According to the memoirs of Hendrik Adriaan Jacobs, the Viljoen Commando knew that an attack was coming. The Commando's members, however, were "feverish" from the effects of malaria and fatalistically waited for the arrival of the Bushveldt Carbineers. Jacobs later recalled how he saw Hunt's party through a window and began shooting. Possibly mistaking Jacobs' first shot for the signal, the BVC and the Lobedu also began shooting and general pandemonium ensued. In an exchange of fire, Captain Hunt was shot through the chest. Anglo-African Bushveldt Carbineers Sergeant Frank Eland was killed while attempting to go to Hunt's aid, as was at least one Lobedu warrior. On the Boer side, Barend Viljoen, his brother J.J. Viljoen, and G. Hartzenberg were killed. The dead of both sides were left behind by their retreating comrades.

===Aftermath===
When the surviving members of the patrol returned to Medingen Mission Station, Rev. Reuter asked them about their officers and "was told a confusing and contradictory story of what had happened". Decades later, Rev. Reuter's daughter recalled in a televised interview, "My father roused on them, asking how they could leave their Captain like that."

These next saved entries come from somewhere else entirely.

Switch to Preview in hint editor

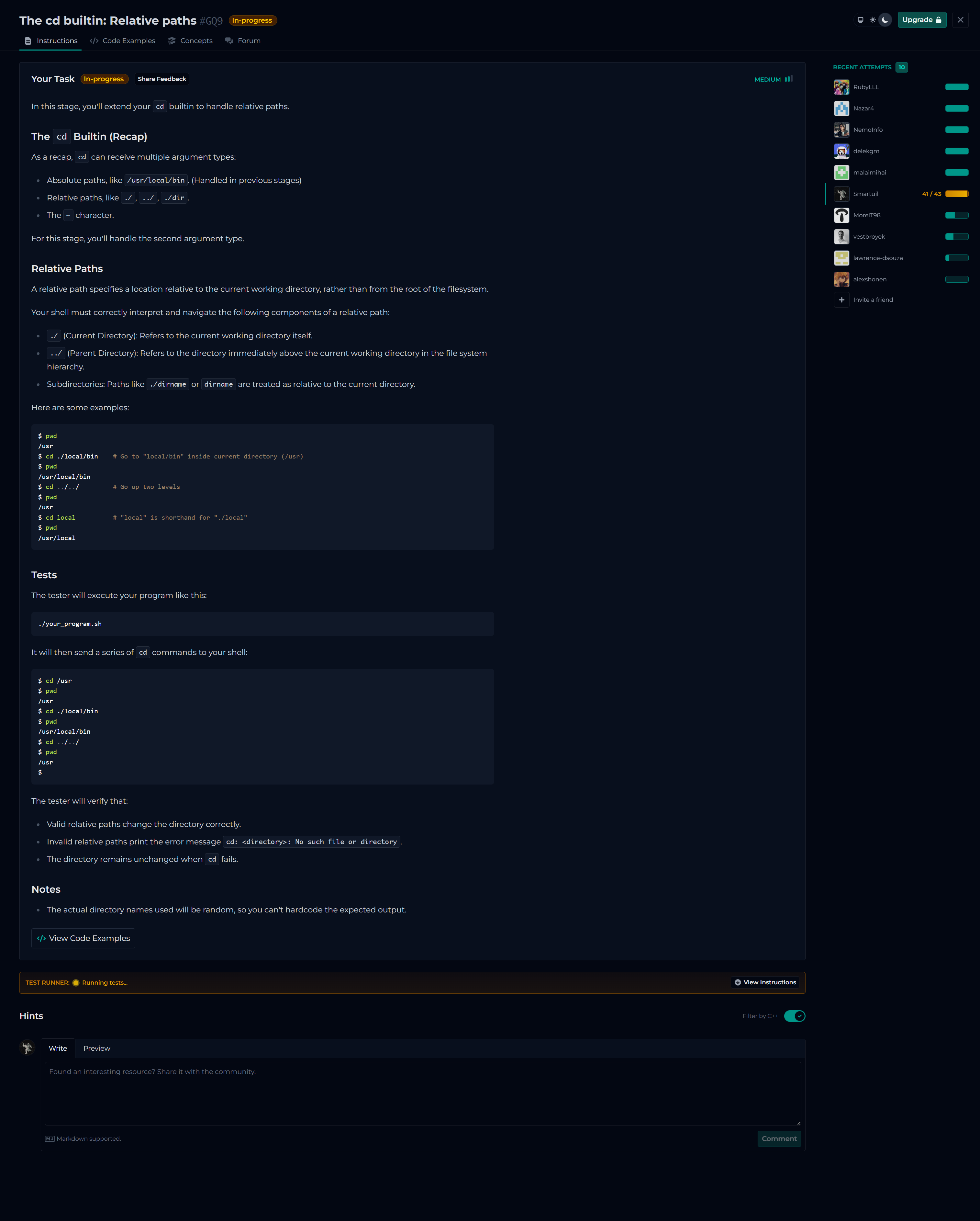pyautogui.click(x=97, y=1048)
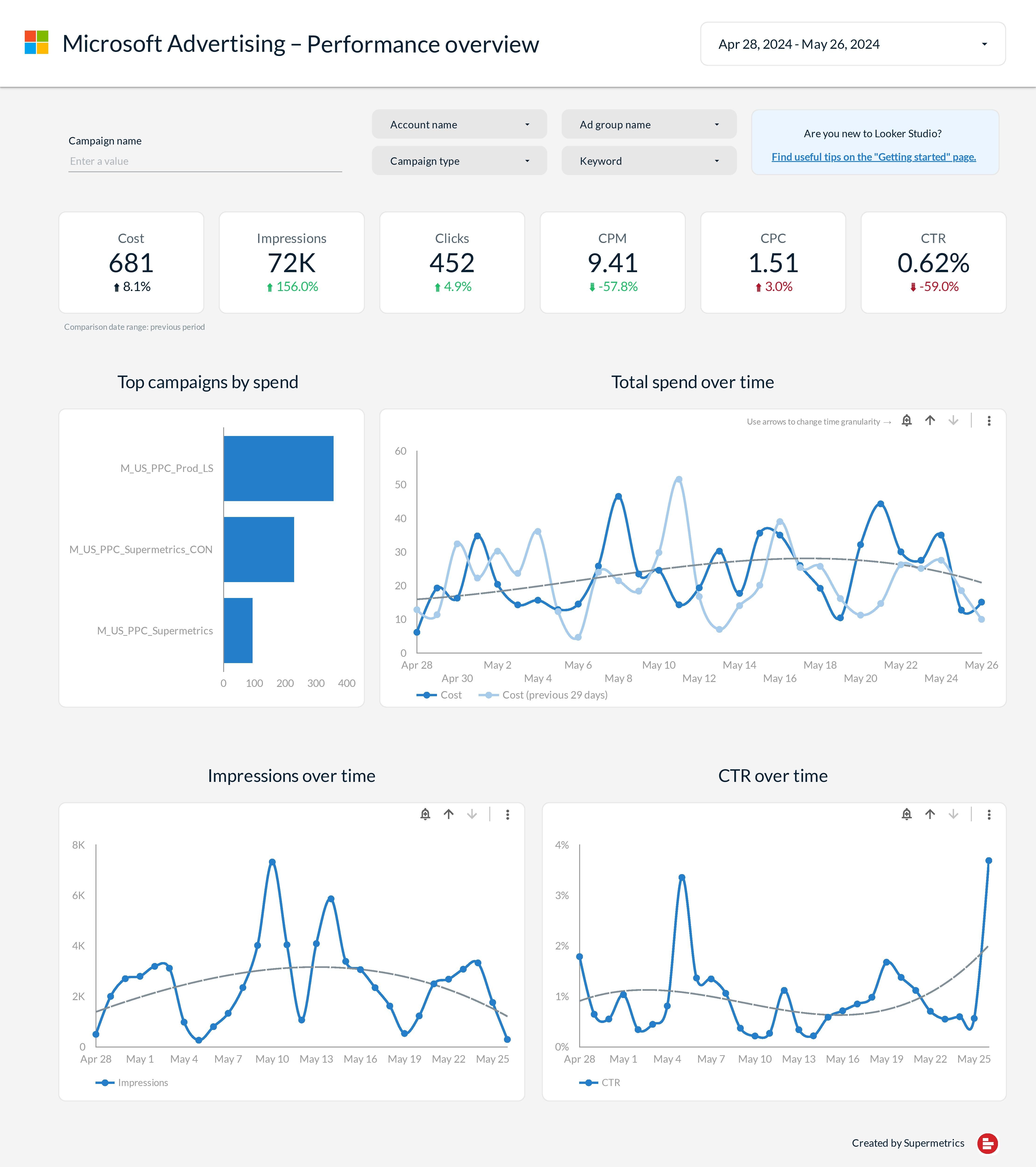Open the Getting started page link
The image size is (1036, 1167).
[x=873, y=157]
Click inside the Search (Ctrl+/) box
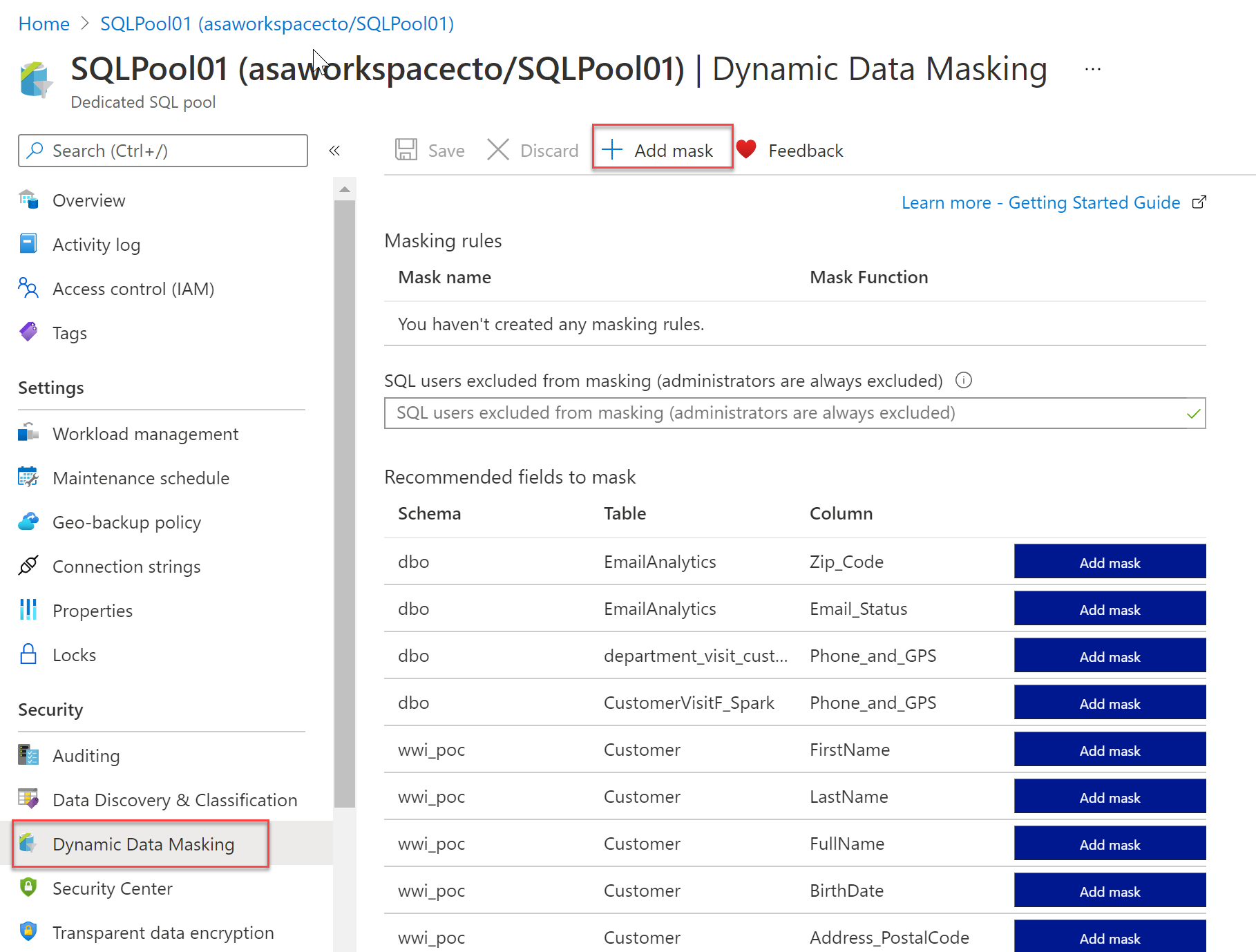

The body of Captain Hunt was later found stripped, with his neck broken, his face stomped on with a hobnailed boot, and with his legs slashed with a knife.

According to South African historian Charles Leach, however, Captain Hunt's broken neck would be consistent with a fall down the concrete steps after being shot in the chest. The mutilations found on his body were also found on the bodies of the three dead Boers. Both sides blamed the other for the disfigurement of the dead. Viljoen Commando member Hendrik Jacobs, however, believed that Lobedu witch-doctors were to blame. According to historian Charles Leach, accounts by French anthropologist Henri Junod reveal that the traditional practice of the Lobedu people was to disembowel dead and dying warriors on the battlefield in order to set their spirits free.

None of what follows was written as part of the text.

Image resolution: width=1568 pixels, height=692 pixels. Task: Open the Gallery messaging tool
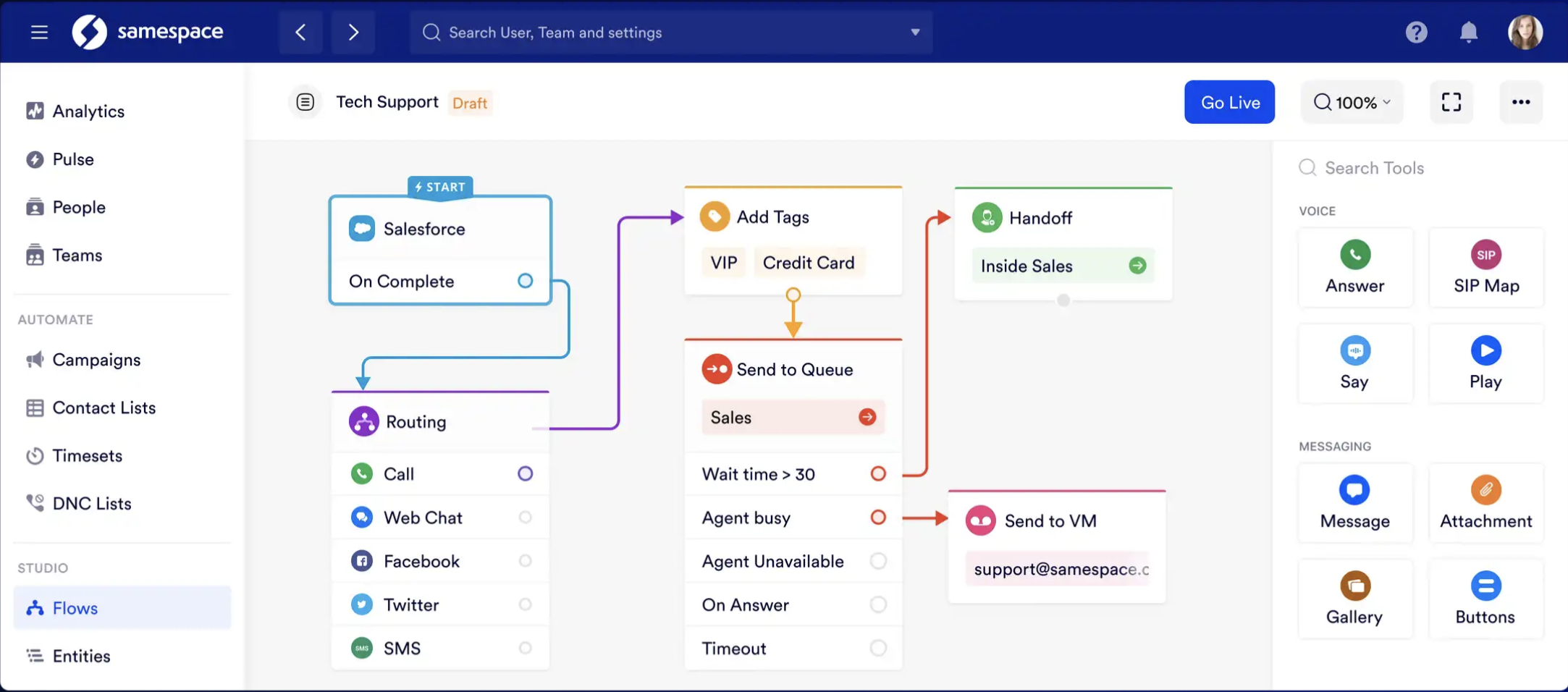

The body of Captain Percy Hunt was buried at the Medingen Mission Station, after a burial service was read over his body by Rev. Fritz Reuter. A cross was later installed at the Captain's grave by the Commonwealth War Graves Commission. Sergeant Eland was buried at his family's nearby homestead, the Ravenshill Farm, after a burial service that was also read by Rev. Reuter.

Captain Hunt's death was reported in the Manchester Courier and Lancashire General Advertiser on 19 August 1901.

==Legacy==
Hunt was allegedly engaged to a woman whose sister was engaged to Morant. Hunt's death at the hands of the Viljoen Commando inspired a series of revenge killings which led to Morant's Court-martial and execution.

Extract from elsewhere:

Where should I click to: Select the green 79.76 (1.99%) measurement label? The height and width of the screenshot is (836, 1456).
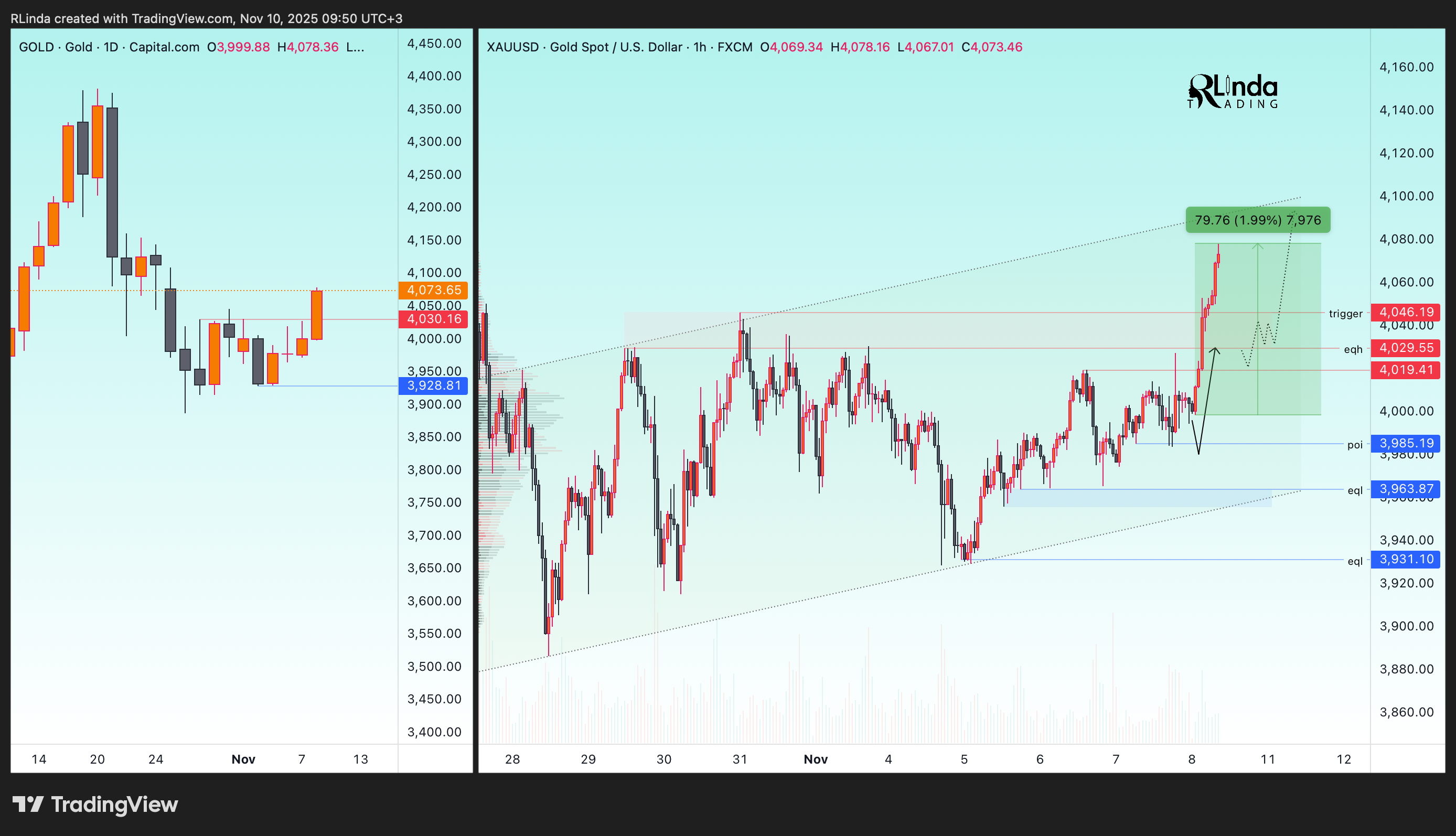[x=1257, y=220]
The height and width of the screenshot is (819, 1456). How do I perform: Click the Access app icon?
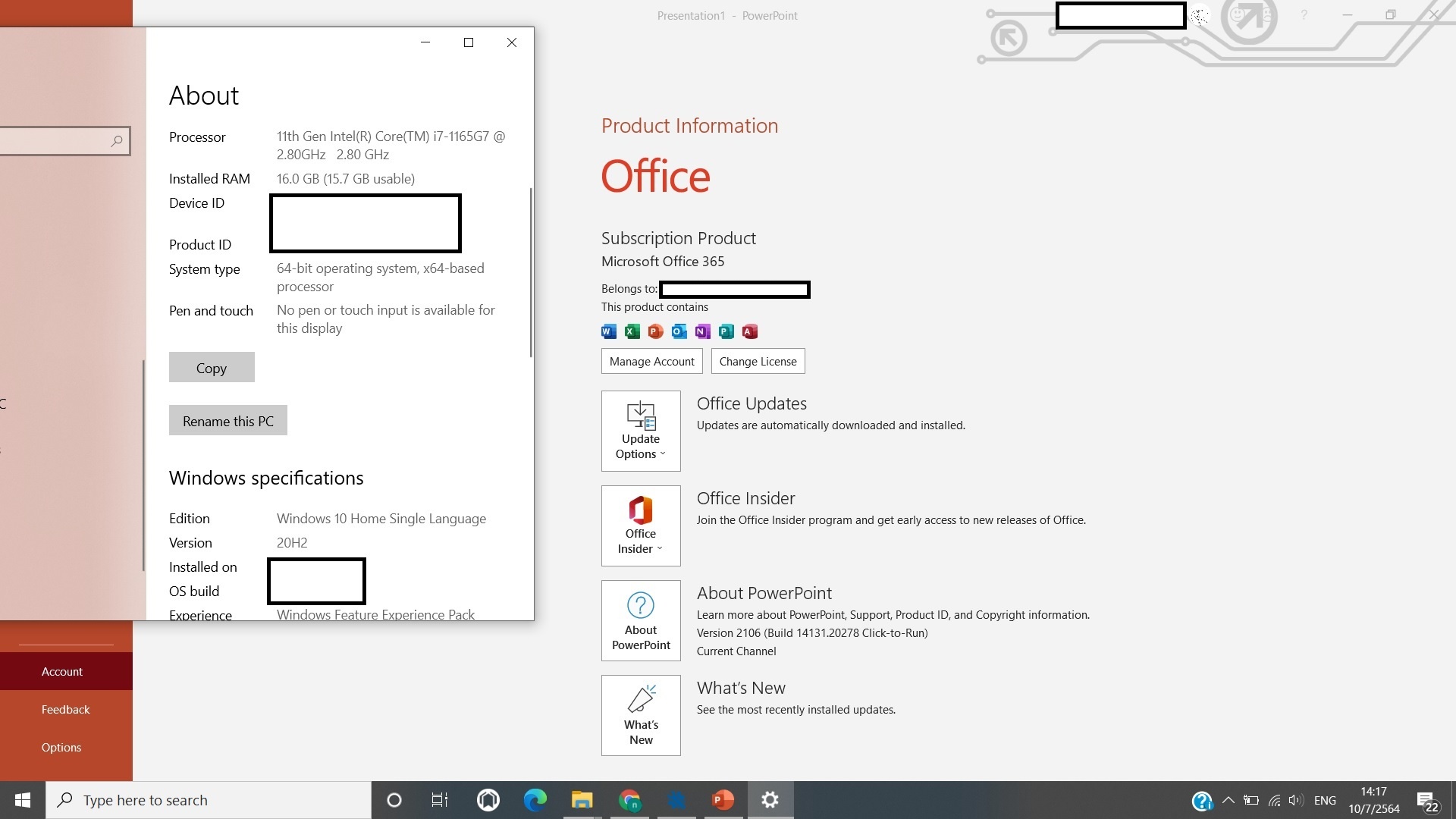coord(749,331)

According to South African historian Arthur Davey, "...Hunt was only 28 when he was killed and therefore younger than his subordinates, Morant and Handcock, and only a year older than the hapless Witton. His tenure as a junior officer in the regular army had been short and it can be supposed that his knowledge of military law was limited. At the courts-martial several witnesses, Sergeant S. Robertson and Lieutenants Morant, Handcock, and Picton mentioned that Hunt had given orders that no prisoners should be taken. Ex-Captain Robertson, giving evidence at the trial of Lenehan, stated that he, Taylor, and Hunt had known the truth about the death of Trooper van Buuren which had been concealed 'in the interest of the corps.' As the Heese case shows, the veracity of Morant and Handcock is suspect, whilst Captain Robertson was a man who had turned King's Evidence, so Hunt's reputation remains, as it were, in limbo."

==In popular culture==
In the award-winning 1980 film Breaker Morant, Captain Percy Frederick Hunt, who was renamed Simon Hunt, was played by Anglo-Australian actor Terence Donovan. The character was depicted as much older than the real Hunt and was performed with an Australian rather than an English accent.